Beyond Keywords: The Architecture of AI Understanding
Traditional SEO focused on matching user queries with relevant content. AI optimisation requires something far more sophisticated: structuring information so that machine learning systems can accurately parse, connect, and contextualise your brand within broader knowledge networks.
This means building consistent contextual narratives across all digital touchpoints, not just your website. It requires identifying and interrupting faulty neural associations where AI systems have formed incorrect connections about your brand or industry.
Most critically, it demands what Waikay calls “narrative spotting”—understanding the stories being told about your brand across the digital ecosystem and strategically influencing those narratives at their source.
The Citation Economy
In the AI era, citations have become the new currency of digital authority. Unlike traditional backlinks, which primarily influenced search rankings, citations in AI training data determine how your brand is understood, contextualised, and recommended across countless applications.
Waikay’s competitive analysis framework reveals how this works in practice. By examining citation patterns within topic clusters, brands can identify where competitors are gaining AI mindshare and uncover opportunities to build stronger knowledge associations.
For example, luxury retailers might discover that Harrods is consistently cited in AI discussions about watches, not because of their SEO strategy, but because of how their brand context has been structured across multiple information sources.
The Strategic Framework for AI Influence
Success in this new landscape requires a systematic approach to knowledge optimisation:
Knowledge Auditing begins with comprehensive assessment of your current AI representation across multiple systems and use cases. This isn’t a one-time activity—it requires ongoing monitoring as AI systems continuously update their understanding.
Contextual Architecture involves strategically structuring information across all digital properties to create coherent, accurate narratives that AI systems can easily parse and connect.
Citation Strategy focuses on building authoritative mentions within the information sources that most influence AI training and inference processes.
Narrative Intervention means actively identifying and correcting faulty associations or misinformation before they become entrenched in AI knowledge graphs.
The Compound Effect of AI Influence
The brands that master AI knowledge optimisation will enjoy advantages that compound over time. As AI systems become more sophisticated and ubiquitous, accurate representation becomes increasingly valuable.
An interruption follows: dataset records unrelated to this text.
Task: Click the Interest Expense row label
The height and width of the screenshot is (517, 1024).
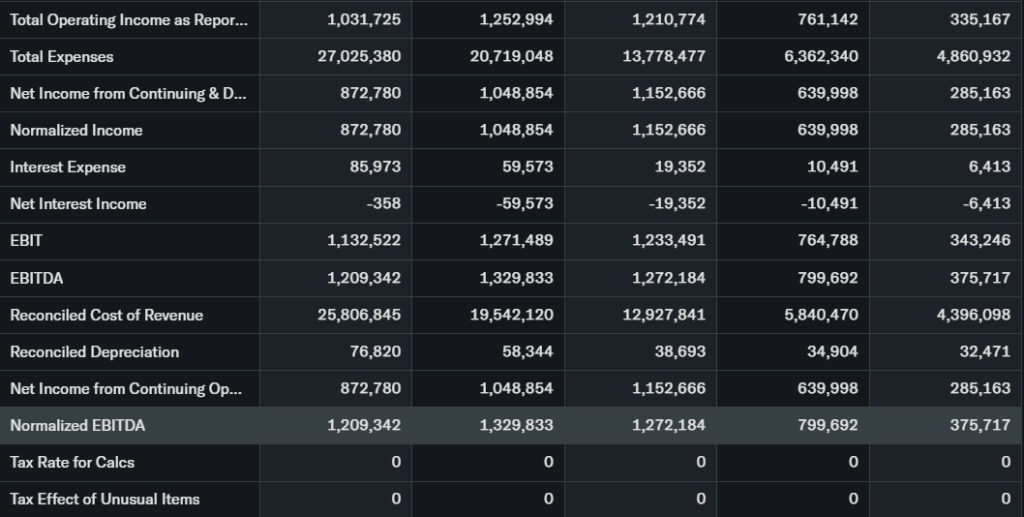Action: (x=68, y=167)
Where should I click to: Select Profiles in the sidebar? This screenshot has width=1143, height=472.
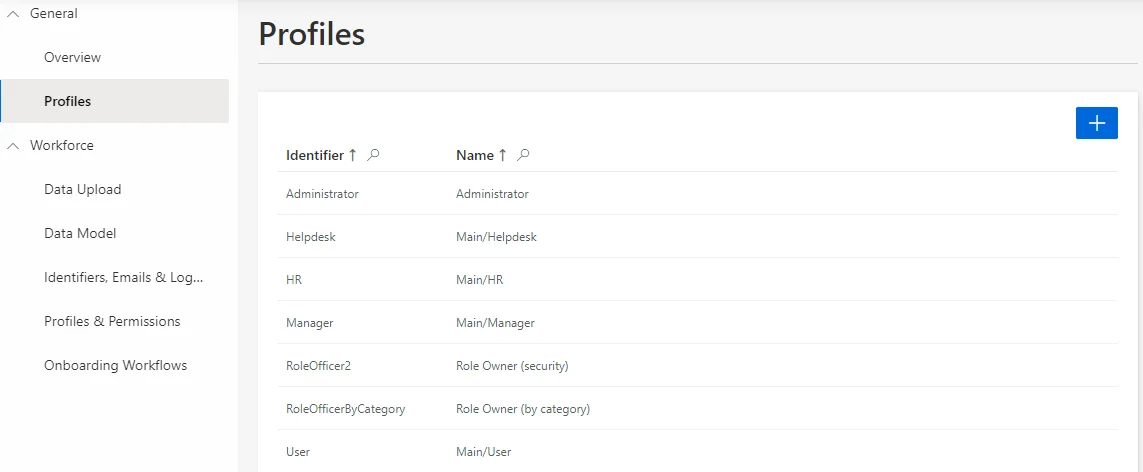(x=68, y=102)
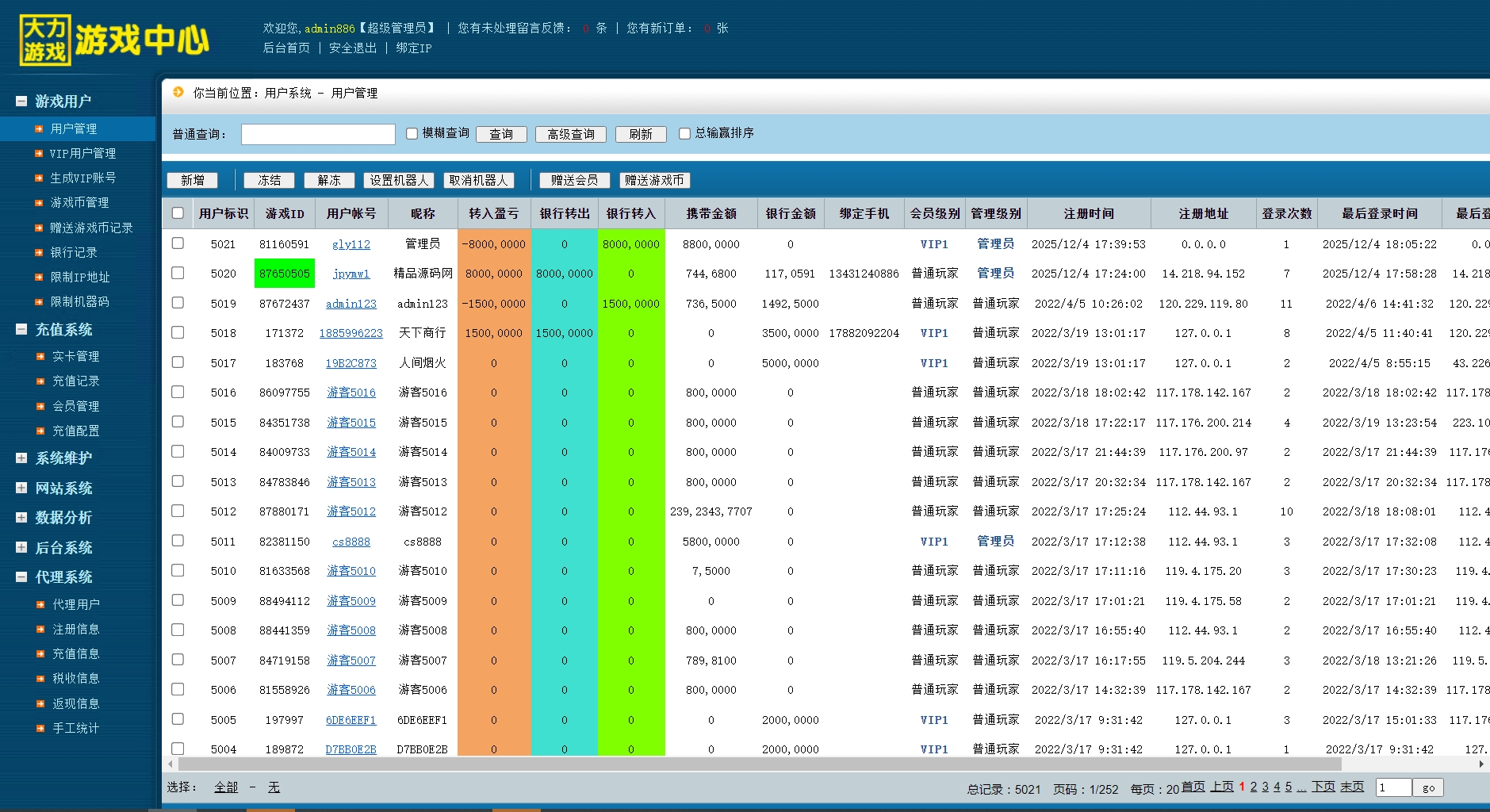Expand the 系统维护 menu section

click(21, 458)
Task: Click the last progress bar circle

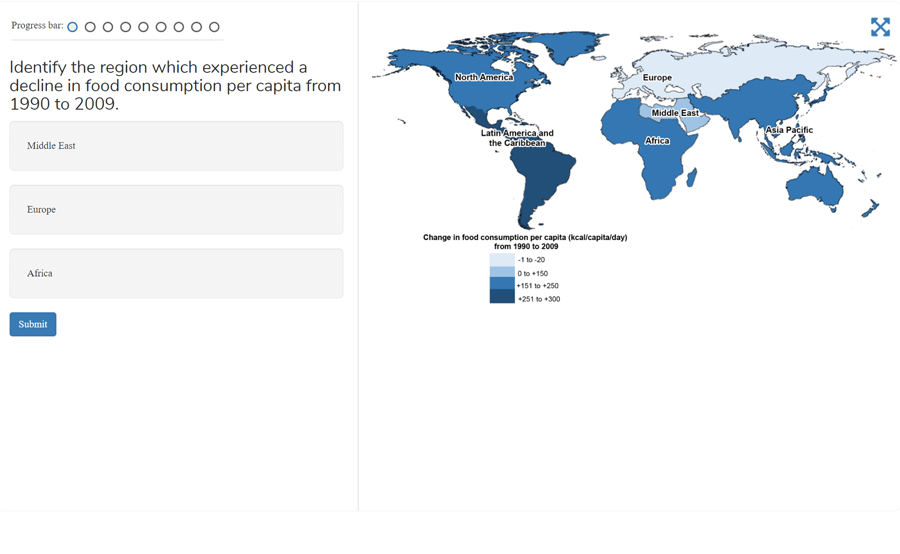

This isn’t just about search visibility—it’s about fundamental digital equity. Brands with strong AI representation will find themselves recommended by voice assistants, mentioned in AI-generated content, and contextualised positively across countless user interactions.
Conversely, brands that ignore this shift risk becoming increasingly invisible in an AI-mediated world, regardless of their traditional SEO performance.
The Urgent Call to Action
Waikay’s EPIC25 presentation illuminated an uncomfortable truth: while marketers have been focused on optimising for human searchers, AI systems have been quietly forming opinions about their brands based on incomplete, outdated, or incorrect information.
The solution isn’t to abandon traditional SEO, but to expand it into something far more sophisticated: strategic SEO planning and implementation to influence knowledge systems that increasingly mediate between brands and customers.
The question isn’t whether AI will reshape how people discover and evaluate brands—it already has. The question is whether you’ll take control of your AI representation or leave it to chance.
Start by discovering what AI thinks it knows about you. Then begins the crucial work of shaping the story it tells.